Segment Start: Entries supplied

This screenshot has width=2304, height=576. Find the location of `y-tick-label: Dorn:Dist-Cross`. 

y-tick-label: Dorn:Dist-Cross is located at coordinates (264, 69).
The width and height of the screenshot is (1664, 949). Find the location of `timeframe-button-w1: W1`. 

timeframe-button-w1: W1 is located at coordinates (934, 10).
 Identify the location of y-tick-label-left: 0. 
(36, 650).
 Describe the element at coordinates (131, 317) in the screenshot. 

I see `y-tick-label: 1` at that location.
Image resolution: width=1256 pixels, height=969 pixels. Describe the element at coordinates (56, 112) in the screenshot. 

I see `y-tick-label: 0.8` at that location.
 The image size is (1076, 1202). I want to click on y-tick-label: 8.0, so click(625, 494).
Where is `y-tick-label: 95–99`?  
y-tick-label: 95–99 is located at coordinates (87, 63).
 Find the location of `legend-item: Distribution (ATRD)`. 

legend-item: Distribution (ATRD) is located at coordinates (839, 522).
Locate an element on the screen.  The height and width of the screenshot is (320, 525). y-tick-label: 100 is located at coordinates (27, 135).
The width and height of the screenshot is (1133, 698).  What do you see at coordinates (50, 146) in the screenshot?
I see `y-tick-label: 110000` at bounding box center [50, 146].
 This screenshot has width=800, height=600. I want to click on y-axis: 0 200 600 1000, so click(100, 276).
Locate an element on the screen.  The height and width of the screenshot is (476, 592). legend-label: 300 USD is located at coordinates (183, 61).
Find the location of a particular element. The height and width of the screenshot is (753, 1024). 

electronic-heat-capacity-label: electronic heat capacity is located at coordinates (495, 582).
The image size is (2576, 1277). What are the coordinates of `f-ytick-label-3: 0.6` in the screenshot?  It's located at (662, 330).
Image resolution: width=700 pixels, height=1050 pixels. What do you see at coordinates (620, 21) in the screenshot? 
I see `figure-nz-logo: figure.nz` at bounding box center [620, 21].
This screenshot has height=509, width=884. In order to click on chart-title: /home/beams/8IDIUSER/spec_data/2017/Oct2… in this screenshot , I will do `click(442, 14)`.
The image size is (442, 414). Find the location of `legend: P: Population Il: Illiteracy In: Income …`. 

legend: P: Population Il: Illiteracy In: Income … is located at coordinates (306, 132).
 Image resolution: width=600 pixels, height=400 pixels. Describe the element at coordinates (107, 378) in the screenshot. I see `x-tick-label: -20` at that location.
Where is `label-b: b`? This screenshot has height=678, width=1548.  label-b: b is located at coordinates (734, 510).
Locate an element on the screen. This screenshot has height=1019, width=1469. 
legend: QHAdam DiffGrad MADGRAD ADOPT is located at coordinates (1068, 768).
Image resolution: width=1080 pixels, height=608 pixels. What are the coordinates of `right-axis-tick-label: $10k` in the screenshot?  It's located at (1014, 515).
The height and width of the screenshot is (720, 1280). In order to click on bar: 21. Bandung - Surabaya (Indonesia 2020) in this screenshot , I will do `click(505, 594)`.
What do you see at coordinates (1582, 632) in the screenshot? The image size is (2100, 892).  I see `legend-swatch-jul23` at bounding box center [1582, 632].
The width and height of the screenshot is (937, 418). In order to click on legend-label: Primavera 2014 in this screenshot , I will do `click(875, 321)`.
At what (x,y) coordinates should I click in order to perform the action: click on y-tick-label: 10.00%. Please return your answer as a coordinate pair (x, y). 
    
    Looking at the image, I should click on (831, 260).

Segment End: Entries supplied

◆ Job item:
Can you pull every line of the records above and reproduce each one without any change?

◆ Finished exercise:
This screenshot has width=2304, height=576. Find the location of `y-tick-label: Dorn:Dist-Cross`. 

y-tick-label: Dorn:Dist-Cross is located at coordinates (264, 69).
The width and height of the screenshot is (1664, 949). Find the location of `timeframe-button-w1: W1`. 

timeframe-button-w1: W1 is located at coordinates (934, 10).
 Identify the location of y-tick-label-left: 0. 
(36, 650).
 Describe the element at coordinates (131, 317) in the screenshot. 

I see `y-tick-label: 1` at that location.
Image resolution: width=1256 pixels, height=969 pixels. Describe the element at coordinates (56, 112) in the screenshot. 

I see `y-tick-label: 0.8` at that location.
 The image size is (1076, 1202). I want to click on y-tick-label: 8.0, so click(625, 494).
Where is `y-tick-label: 95–99`?  
y-tick-label: 95–99 is located at coordinates (87, 63).
 Find the location of `legend-item: Distribution (ATRD)`. 

legend-item: Distribution (ATRD) is located at coordinates (839, 522).
Locate an element on the screen.  The height and width of the screenshot is (320, 525). y-tick-label: 100 is located at coordinates (27, 135).
The width and height of the screenshot is (1133, 698).  What do you see at coordinates (50, 146) in the screenshot?
I see `y-tick-label: 110000` at bounding box center [50, 146].
 This screenshot has width=800, height=600. I want to click on y-axis: 0 200 600 1000, so click(100, 276).
Locate an element on the screen.  The height and width of the screenshot is (476, 592). legend-label: 300 USD is located at coordinates (183, 61).
Find the location of a particular element. The height and width of the screenshot is (753, 1024). 

electronic-heat-capacity-label: electronic heat capacity is located at coordinates (495, 582).
The image size is (2576, 1277). What are the coordinates of `f-ytick-label-3: 0.6` in the screenshot?  It's located at (662, 330).
Image resolution: width=700 pixels, height=1050 pixels. What do you see at coordinates (620, 21) in the screenshot? 
I see `figure-nz-logo: figure.nz` at bounding box center [620, 21].
This screenshot has height=509, width=884. In order to click on chart-title: /home/beams/8IDIUSER/spec_data/2017/Oct2… in this screenshot , I will do `click(442, 14)`.
The image size is (442, 414). Find the location of `legend: P: Population Il: Illiteracy In: Income …`. 

legend: P: Population Il: Illiteracy In: Income … is located at coordinates (306, 132).
 Image resolution: width=600 pixels, height=400 pixels. Describe the element at coordinates (107, 378) in the screenshot. I see `x-tick-label: -20` at that location.
Where is `label-b: b`? This screenshot has height=678, width=1548.  label-b: b is located at coordinates (734, 510).
Locate an element on the screen. This screenshot has height=1019, width=1469. 
legend: QHAdam DiffGrad MADGRAD ADOPT is located at coordinates (1068, 768).
Image resolution: width=1080 pixels, height=608 pixels. What are the coordinates of `right-axis-tick-label: $10k` in the screenshot?  It's located at (1014, 515).
The height and width of the screenshot is (720, 1280). In order to click on bar: 21. Bandung - Surabaya (Indonesia 2020) in this screenshot , I will do `click(505, 594)`.
What do you see at coordinates (1582, 632) in the screenshot? The image size is (2100, 892).  I see `legend-swatch-jul23` at bounding box center [1582, 632].
The width and height of the screenshot is (937, 418). In order to click on legend-label: Primavera 2014 in this screenshot , I will do `click(875, 321)`.
At what (x,y) coordinates should I click in order to perform the action: click on y-tick-label: 10.00%. Please return your answer as a coordinate pair (x, y). 
    
    Looking at the image, I should click on (831, 260).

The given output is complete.